#### TASK DESCRIPTION
Records follow. Copy every line with "Switch".

#### RECORDS FOR THE TASK
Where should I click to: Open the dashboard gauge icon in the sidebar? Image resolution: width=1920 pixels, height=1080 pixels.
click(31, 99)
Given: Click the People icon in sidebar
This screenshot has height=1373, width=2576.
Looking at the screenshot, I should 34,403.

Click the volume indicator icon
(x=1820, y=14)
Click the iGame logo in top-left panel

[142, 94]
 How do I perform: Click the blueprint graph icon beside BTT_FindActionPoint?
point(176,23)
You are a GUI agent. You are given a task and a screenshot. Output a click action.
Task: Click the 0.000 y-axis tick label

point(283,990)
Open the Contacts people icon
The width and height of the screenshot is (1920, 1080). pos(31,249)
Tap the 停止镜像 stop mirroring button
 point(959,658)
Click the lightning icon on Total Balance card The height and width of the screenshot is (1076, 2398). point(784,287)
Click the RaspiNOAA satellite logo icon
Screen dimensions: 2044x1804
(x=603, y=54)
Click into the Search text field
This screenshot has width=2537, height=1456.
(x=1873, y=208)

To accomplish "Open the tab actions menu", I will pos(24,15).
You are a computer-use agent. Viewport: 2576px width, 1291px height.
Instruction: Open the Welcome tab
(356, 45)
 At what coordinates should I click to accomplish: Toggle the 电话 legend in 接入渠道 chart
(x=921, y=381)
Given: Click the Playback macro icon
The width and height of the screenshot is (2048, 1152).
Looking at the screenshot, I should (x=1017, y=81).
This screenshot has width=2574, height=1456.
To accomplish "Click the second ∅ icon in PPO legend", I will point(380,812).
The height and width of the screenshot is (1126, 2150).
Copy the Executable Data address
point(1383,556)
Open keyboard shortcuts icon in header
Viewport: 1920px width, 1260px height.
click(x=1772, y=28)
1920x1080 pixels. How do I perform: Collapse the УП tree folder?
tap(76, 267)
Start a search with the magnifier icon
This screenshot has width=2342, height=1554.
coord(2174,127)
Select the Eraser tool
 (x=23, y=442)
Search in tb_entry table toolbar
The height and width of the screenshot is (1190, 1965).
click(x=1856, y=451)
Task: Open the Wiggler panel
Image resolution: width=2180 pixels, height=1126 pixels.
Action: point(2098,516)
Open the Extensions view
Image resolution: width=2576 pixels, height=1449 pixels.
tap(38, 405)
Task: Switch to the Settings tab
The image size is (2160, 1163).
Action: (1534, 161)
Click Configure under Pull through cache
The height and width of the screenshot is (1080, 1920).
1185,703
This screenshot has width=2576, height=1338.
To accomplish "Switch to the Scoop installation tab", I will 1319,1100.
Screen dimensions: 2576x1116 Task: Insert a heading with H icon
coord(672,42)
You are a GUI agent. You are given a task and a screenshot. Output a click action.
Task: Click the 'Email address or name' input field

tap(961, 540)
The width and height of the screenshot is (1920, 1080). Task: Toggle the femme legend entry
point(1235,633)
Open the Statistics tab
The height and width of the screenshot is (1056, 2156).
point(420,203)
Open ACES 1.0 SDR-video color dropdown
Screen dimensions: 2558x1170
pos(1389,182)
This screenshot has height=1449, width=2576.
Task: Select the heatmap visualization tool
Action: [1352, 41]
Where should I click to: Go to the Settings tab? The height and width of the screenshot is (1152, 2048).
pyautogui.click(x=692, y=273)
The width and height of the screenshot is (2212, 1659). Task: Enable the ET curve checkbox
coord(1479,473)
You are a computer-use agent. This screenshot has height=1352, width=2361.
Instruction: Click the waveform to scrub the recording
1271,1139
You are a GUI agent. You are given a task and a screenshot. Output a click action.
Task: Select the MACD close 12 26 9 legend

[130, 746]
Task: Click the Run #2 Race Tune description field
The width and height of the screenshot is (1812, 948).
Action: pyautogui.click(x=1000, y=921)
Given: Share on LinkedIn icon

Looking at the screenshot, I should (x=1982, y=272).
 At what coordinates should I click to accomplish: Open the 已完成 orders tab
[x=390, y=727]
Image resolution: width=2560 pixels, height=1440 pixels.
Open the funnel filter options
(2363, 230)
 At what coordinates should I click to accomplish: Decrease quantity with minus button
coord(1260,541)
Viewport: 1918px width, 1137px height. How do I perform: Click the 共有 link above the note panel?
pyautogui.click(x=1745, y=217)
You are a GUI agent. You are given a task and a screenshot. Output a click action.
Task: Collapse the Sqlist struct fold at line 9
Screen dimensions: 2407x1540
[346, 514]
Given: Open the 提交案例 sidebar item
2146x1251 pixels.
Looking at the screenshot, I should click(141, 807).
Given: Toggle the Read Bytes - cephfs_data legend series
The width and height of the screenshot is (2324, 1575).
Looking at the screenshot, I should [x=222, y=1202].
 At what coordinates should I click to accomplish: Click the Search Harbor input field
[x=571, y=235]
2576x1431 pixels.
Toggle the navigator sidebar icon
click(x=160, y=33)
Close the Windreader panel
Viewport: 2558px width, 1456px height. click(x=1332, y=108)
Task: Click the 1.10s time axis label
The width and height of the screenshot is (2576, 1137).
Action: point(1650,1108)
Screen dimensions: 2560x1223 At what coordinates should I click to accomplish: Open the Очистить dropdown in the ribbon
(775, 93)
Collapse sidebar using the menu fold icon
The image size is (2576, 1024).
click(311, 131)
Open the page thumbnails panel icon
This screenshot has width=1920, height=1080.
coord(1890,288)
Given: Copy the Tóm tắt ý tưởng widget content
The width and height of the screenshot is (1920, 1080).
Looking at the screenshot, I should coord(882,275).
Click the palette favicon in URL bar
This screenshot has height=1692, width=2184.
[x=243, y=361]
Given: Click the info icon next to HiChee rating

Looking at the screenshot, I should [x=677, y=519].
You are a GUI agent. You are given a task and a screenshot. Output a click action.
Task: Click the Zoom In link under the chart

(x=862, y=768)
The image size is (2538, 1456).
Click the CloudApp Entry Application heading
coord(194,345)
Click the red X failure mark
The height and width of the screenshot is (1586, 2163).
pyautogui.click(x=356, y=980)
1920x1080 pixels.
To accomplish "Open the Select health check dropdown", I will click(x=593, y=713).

#### THE COMPLETED TASK
Task: Switch to the Settings tab
To accomplish "Switch to the Scoop installation tab", I will 1319,1100.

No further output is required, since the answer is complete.